▶ _Assigned task_
Transcribe only the lines of the listing below from the one holding "At what coordinates" through the one holding "Click globe icon", inclusive, without any change.

▶ _Data for review_
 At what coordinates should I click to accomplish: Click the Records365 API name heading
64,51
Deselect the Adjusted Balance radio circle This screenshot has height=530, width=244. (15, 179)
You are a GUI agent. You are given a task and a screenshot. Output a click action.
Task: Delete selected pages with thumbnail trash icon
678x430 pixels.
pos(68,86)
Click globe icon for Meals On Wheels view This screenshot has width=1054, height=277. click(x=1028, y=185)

...

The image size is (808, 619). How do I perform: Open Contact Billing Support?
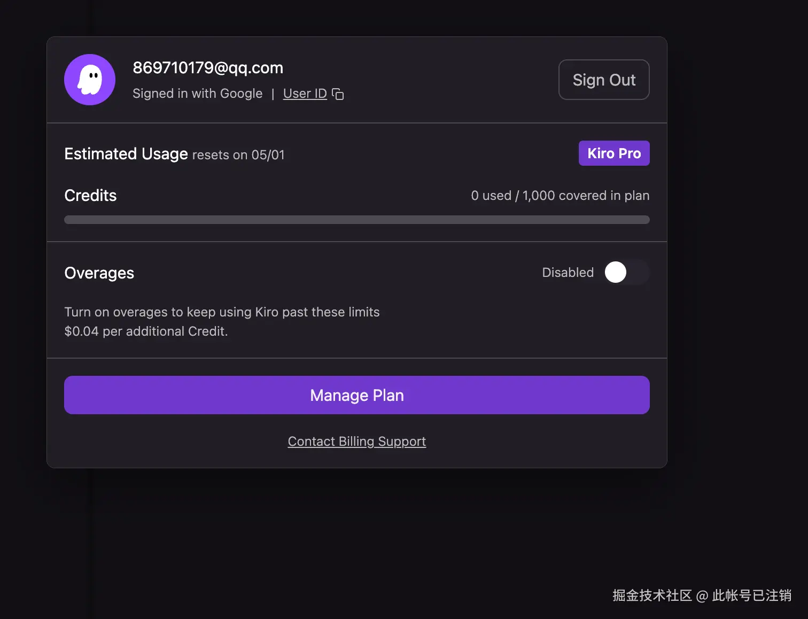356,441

▶ _Answer below_
 At what coordinates should I click to accomplish: Click the Records365 API name heading
64,51
Deselect the Adjusted Balance radio circle This screenshot has height=530, width=244. (15, 179)
You are a GUI agent. You are given a task and a screenshot. Output a click action.
Task: Delete selected pages with thumbnail trash icon
678x430 pixels.
pos(68,86)
Click globe icon for Meals On Wheels view This screenshot has width=1054, height=277. click(x=1028, y=185)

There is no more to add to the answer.